I can’t listen to this anymore. Anger floods my veins, and the whole world drops away. I don’t know where I am or what is going on around me. I only know that I must defend Riley. I stand up and lunge at Hailey, grabbing her shirt and pulling her out of her seat.
“That . . . is . . . not true.” I hiss at her, my nostrils flaring. Hailey and her stupid friend stare at me, eyes wide.
“What?” She tries to lean away from my face, but I have her shirt balled up in my fists.
“Nothing you said is true.” I feel something tugging at my right arm, and then my left. Ana and Zoe are pulling me back. I grab Hailey’s shirt tighter, but they begin to overpower me, forcing me to let go.
And then it’s like I come to. Somehow, the entire jamboree has screeched to a halt and everyone is staring at me. I swallow and slide down into the bleachers, but it’s too late. Ms. Lovchuck points at me viciously with her thin, crooked finger, then points at the gym door.
I know what she means, and I begin to pick my way over people, tripping on bags and shoes and jackets. I fight the impulse to say, “Pardon me, freak show walking.” Everyone is staring at me as I plunk down the stairs. When I get to the door, I glance back one last time at the Miracle Girls and see Zoe’s worried face. I know what that look means. Like me, she’s worried that being back at school means everything is about to change.
Just great, Christine. It took you less than one hour to completely ruin this year too.
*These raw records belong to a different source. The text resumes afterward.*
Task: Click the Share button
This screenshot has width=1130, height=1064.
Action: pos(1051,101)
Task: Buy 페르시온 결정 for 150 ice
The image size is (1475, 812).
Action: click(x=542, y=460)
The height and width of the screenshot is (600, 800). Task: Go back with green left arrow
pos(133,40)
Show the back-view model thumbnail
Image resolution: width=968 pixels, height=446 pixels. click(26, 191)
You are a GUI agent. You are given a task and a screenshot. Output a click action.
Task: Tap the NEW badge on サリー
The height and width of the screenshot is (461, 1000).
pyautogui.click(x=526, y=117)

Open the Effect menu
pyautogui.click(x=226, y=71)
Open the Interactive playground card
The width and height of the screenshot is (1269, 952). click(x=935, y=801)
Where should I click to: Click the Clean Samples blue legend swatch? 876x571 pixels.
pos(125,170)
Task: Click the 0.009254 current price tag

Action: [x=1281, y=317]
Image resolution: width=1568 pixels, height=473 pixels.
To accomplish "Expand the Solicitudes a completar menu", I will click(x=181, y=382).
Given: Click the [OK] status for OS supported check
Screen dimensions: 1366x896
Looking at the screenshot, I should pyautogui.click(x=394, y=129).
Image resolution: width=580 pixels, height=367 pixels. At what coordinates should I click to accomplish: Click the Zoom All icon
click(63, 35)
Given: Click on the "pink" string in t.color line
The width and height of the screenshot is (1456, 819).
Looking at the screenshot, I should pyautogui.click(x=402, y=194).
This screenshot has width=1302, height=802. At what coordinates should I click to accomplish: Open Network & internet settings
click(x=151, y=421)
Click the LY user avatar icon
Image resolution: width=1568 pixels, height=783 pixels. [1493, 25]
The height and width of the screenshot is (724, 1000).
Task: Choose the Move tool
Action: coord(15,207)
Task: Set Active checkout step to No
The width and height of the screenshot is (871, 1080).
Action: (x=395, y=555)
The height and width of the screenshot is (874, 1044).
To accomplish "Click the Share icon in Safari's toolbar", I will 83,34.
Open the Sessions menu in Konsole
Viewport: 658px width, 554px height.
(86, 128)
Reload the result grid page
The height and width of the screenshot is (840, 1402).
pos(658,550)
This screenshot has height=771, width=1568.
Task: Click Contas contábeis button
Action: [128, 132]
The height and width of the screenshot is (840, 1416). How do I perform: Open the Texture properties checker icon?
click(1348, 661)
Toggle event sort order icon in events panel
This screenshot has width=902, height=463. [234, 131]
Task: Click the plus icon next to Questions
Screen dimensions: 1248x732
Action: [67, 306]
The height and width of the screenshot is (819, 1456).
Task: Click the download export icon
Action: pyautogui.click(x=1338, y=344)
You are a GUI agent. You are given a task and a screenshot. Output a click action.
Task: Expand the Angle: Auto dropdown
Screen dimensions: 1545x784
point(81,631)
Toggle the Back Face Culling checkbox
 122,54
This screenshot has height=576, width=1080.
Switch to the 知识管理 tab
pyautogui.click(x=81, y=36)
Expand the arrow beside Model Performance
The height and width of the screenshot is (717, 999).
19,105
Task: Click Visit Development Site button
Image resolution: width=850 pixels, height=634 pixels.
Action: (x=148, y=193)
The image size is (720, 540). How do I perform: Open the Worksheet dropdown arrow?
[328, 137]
And now, here’s Anne and May!
First of all, we'd like say a huge thanks to Camy for having us over! We're Anne Dayton and May Vanderbilt, the writing duo behind The Miracle Girls series. The second book in our series, Breaking up is Hard to Do, just came out and it opens with a very embarrassing moment for the main character. We thought it would be fun to relive our most embarrassing moments from childhood!
Anne:
I was in junior high, and I was in a production of The Nutcracker. Now, I’m totally uncoordinated, and I am not at all graceful. I was no good at ballet, but for whatever reason I loved it. Well, one day at Nutcracker rehearsal, I started to feel sick, I decided to just power through it. I could make it to the end of rehearsal, and then I’d deal with pesky things like oncoming stomach viruses. Besides, the Nutcracker Prince was practicing with us that day, and he was HOT.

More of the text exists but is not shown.